El Proyecto de Ley del Senado número 3 (SB 3) se encuentra en el escritorio de la gobernadora y, de ser aprobado, transformará la manera en que Nuevo México maneja la intervención en crisis de salud mental dentro del sistema judicial.
Bajo la normativa actual, se requiere que existan daños graves o situaciones extremas para que un tribunal pueda ordenar un tratamiento involuntario. Legisladores argumentan que este estándar limita la capacidad para intervenir de manera temprana.

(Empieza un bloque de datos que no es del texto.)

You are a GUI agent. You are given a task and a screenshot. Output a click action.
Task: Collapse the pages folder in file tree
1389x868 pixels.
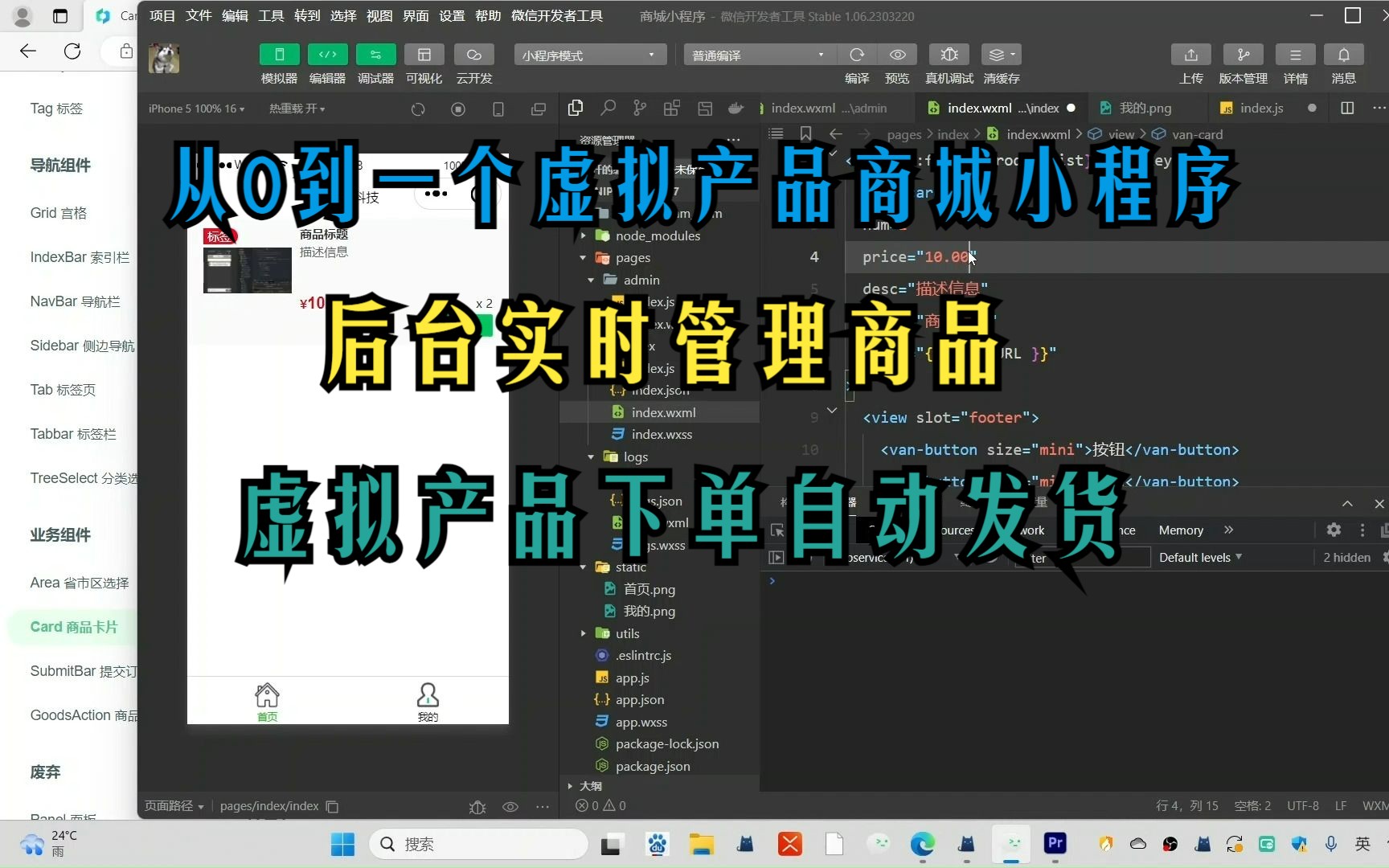pyautogui.click(x=583, y=257)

La propuesta establece criterios más claros y específicos para identificar cuándo una persona representa “daño a sí misma” o “daño a otros”, permitiendo a los jueces tomar decisiones basadas en conductas recientes y pruebas concretas, sin la necesidad de esperar a que se produzca una tragedia.
Según el texto del proyecto, un “daño a otros” comprende circunstancias donde una persona haya causado o intentado causar lesiones corporales graves en un pasado reciente, o haya exhibido comportamientos que constituyan un riesgo significativo de lesión, siempre que exista la probabilidad de que dichos comportamientos se repitan en un futuro cercano.
En lo que respecta al “daño a sí misma”, la medida propone incluir situaciones donde sea probable que la persona adopte conductas que puedan resultar en lesiones graves o suicidio. También se contempla a aquellos casos donde, debido a su estado mental, la persona no pueda atender necesidades básicas como alimentación, atención médica o protección personal, lo que podría conllevar un deterioro severo sin la debida intervención.
Además, la legislación moderniza las definiciones en el Código de Salud Mental y la Ley de Tratamiento Ambulatorio Asistido, permitiendo que médicos, familiares, autoridades o los propios tribunales puedan solicitar tratamiento ambulatorio supervisado a través del programa estatal.
“Estamos creando más vías hacia el tratamiento de salud mental para personas que están en riesgo de autolesionarse o de dañar a otros, mientras garantizamos la seguridad de nuestras comunidades”, declaró la representante Pamelia Herndon, patrocinadora de esta medida.
El proyecto ha recibido apoyo bipartidista y ahora es responsabilidad de la gobernadora decidir si lo firma y lo convierte en ley.